Published January 21, 2018 by Fr. Paul Counce

In this new series of ti morceaux I’ve decided to give a very basic, brief overview of Church history. As I said last time, we can learn from the past how to better live in and cope with the present. And I think I can do this without getting overwhelmed by details and trivia.

As I mentioned last time, most Church historians categorize our almost 2,000 years of Church history into five main eras. The first of these is probably the best-known to just about every active Catholic. This is the Apostolic Age, which began of course with the “birth of the Church” on Pentecost in the year 33 and lasted to about the year 100.

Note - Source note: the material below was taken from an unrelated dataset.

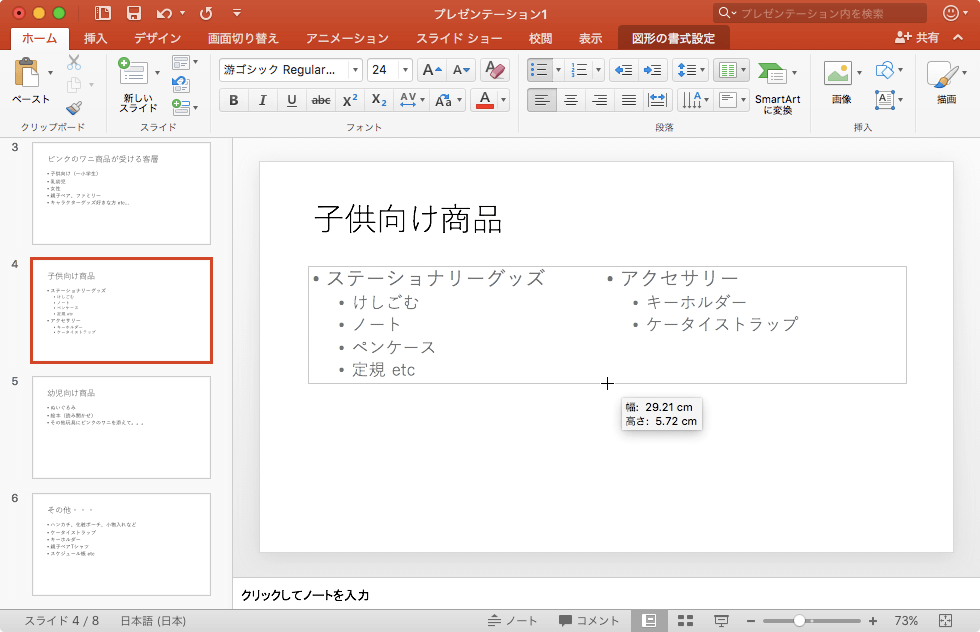
Task: Click the zoom slider handle
Action: 799,621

The “defining characteristic” of the Apostolic Age is, of course, that many of the apostles themselves were still alive. In fact, not just the apostles: other people who actually knew Jesus (or who knew or studied with people who knew Him) were still around and could clarify what He said and meant. When you stop to think about it, while we know the identities of a lot of them from the Bible – people like the Blessed Virgin Mary, St. Mary Magdalene, Zacchaeus, St. Peter’s mother-in-law, and the many people fed or cured by Christ – there were certainly many others not mentioned there. Their witness was important!

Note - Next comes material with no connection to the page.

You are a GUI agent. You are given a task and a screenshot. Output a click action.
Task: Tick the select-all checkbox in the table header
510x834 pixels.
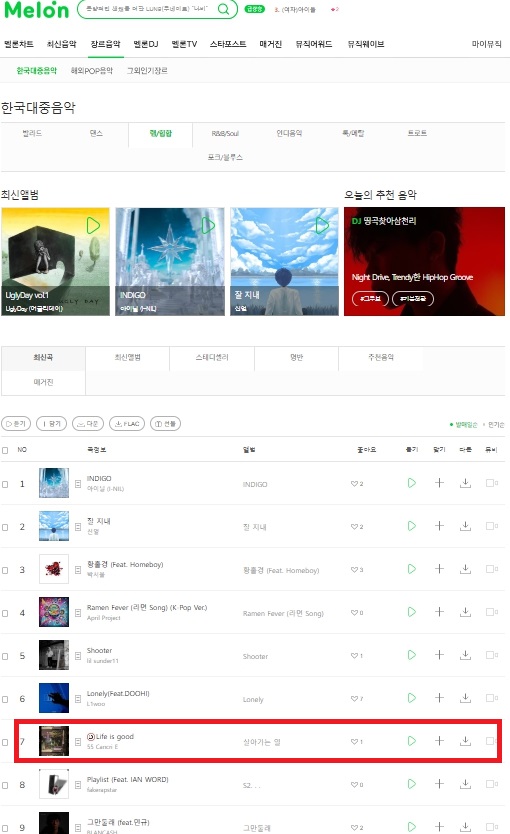coord(5,450)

If I had to pick one “most important thing” that happened during the Apostolic Age, in fact, it would be the writing of the New Testament. The Bible for Jesus and His contemporaries was only what we would call the Old Testament. The apostles and evangelists not only wrote these “new” Scriptures, but the texts began to be circulated and valued – equal to or better! – with the “old” ones!

Thus in the Apostolic Age the spread of the Faith began, away from the Holy Land and throughout the Mediterranean area. Some of our fundamental Church structures (like dioceses and the three kinds of clergy: bishops, priests and deacons) and doctrines (like the Trinity) date from this time as well.

Finally, I usually like to pick one “principal figure” who sort-of exemplifies each age of the Church. For the Apostolic Age, I like to select my patron St. Paul, for he clearly became the most important person both in writing a large part of the New Testament but also in spreading the message about Christ to many places in the Roman Empire. Empowered by the Holy Spirit and in communion with the other apostles, his insights that our Church was not just an offshoot of the Jewish religion but actually that non-Jews (known as Gentiles) could join proved central to our “Catholic” (remember, at its root this word means “universal”) identity.